The QVL is qualified Vendor list, it's Not a qualified Ram list. Big difference.
Ram is manufactured by only a handful of companies worldwide, like Samsung, Nanya, SkHynix, Micron etc. They make ram for every vendor. All ram is is some silicon chiplets soldered to a pcb. With a different heatsink. Like the Chevy 350 was in an el camino, the chevelle, Camero, trucks, same idea.
The model number describes several things, F5-6000J3038F16GX2-TZ5N is your ram. Broken down;
F5 = Gskill DDR5
6000 = speed
J3038 = 30-38-38-96 timing set
F16GX2 = 16Gb x 2 (32Gb) kit
TZ5N = Heatsink identification (Trident-Z Neo)
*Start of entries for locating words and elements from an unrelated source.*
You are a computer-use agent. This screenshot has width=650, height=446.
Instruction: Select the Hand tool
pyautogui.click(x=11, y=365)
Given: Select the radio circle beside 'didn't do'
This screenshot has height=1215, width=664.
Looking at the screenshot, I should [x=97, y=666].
Meaning your particular kit is identical to a F5-6000J3038F16GX2-TZ5R except that ram would have a red heatsink not the Neo. Just in DDR4, there's over 3000 different models of Trident-Z , many of which are identical, using the same Samsung or SkHynix ram, the only differences being F16GX2 might be F16GX4 and be a 4 stick kit, or be a black/silver or camo or rgb or Royal designated heatsink. Which changes the model number.
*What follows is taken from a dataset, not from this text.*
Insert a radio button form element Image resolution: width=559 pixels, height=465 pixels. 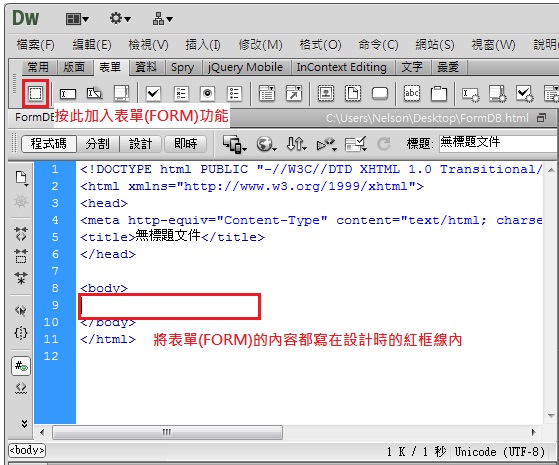tap(207, 94)
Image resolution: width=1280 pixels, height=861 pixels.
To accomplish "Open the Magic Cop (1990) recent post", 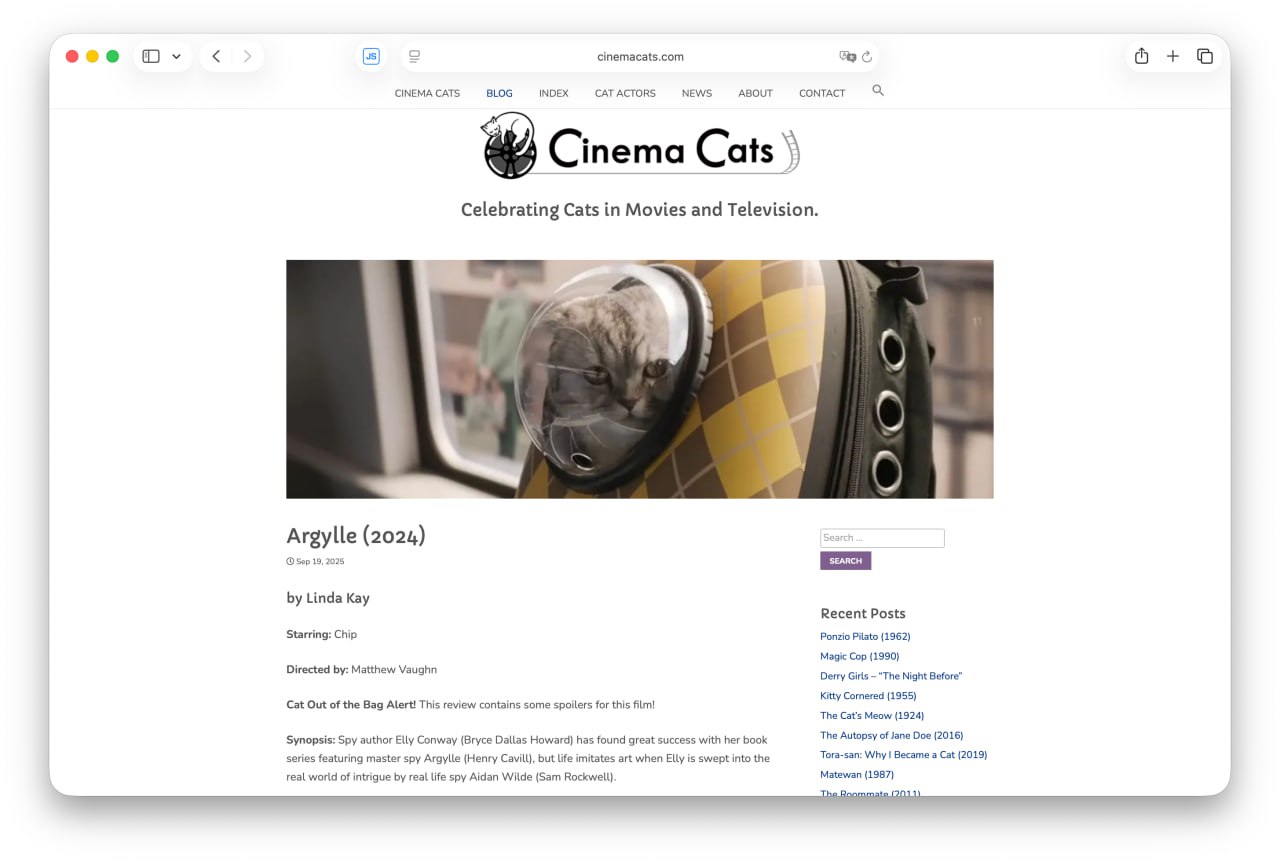I will tap(859, 656).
There's Zero point in Asus validating 3000 seperate models, kits, speeds, colors, Cas etc when testing 5 would do. If 6400 Cas 40 16Gb 4 stick works, everything below it will work. Same ram.
Now if you take all 3000+ gskill Trident-Z, add in the value, Rip-Jaws, Aries etc, you'd be looking at closer to 10,000 individual validated tests, just for Gskill, multiplied by the 100 or so different Vendors like Crucial, Adata, Kingston, Corsair you'd have a QVL of a million different entries, thousands on pages long, costing $millions to aquire all that ram, thousands of man-hours to test and compile, and would need to be done on all 12-15 or so different Asus motherboards in the DDR4 lineup.
Asus would go broke with every release change.
So instead, they'll test a handful of different, more popular vendors, get a decent mix of kit sizes and timings, a decent amount of SkHynix and Nanya and Micron etc tested.
In the end, you get a QVL that says 'We tested a bunch of different stuff, and it seems to work with these' and that's ALL it means. It's not a guarantee, it's not a 'only this ram' will work thing, it's not a 'until I hope Asus QVLs these unpopular and unknown Z5 Neo kits?' thing. That ram most likely Is tested, under a different model, different vendor, same ram different paint job.
You bios is doubtfully bricking. It's most likely going back through memory training after you made changes and made the ram 'worse' by changing Cas from 30 to 32. It's AM5. Expo is going to find the Optimal settings for the pc, regardless of actual Primary timings. What you aren't looking at is all 40 or so Secondary and Tertiary timings that have been tweaked for better performance, and that change to 32 now changes whether or not those 40 settings are good or not.
You are only looking at a partial picture. For instance, 3200 Cas 14 is almost identical in throughput as 3600 Cas 16 ram and faster overall than 3800 Cas 20 ram. Your timings set the speed and time for data to open the door, walk into the room, cross the room, open the other door and exit. The whole picture. A speed-walking Geisha might have the fastest feet walking of any human being, but her steps are so tiny that a teenager taking long and slow strides actually covers the same distance, faster. That's what Expo is doing. Finding the right amount of strides, right speeds, right timings for data to enter and exit the fastest, which may not always be just related to the xmp speed or Fclock/mclick/Uclock of the ram.
This is why DDR5 as yet hasn't really shown much improvement over higher speed DDR4, especially for gaming which uses lots of tiny files, the actual time it takes to enter/exit the ram is relatively close, a few nanoseconds difference at best. This happens every new DDR release, not improving until the ram matures, gets faster overall. DDR5's advantage is in bandwidth, it can shove more through at the same pace as DDR4, but for tiny files waiting on the cpu to use them, that's basically moot. A data Dam, speed it fills doesn't matter as much as how wide the flood gates are.
So let Expo do its thing, you'll not see any tangible advantages to manipulation unless you think you can out-manipulate the amd engineers who figured it all out in the first place.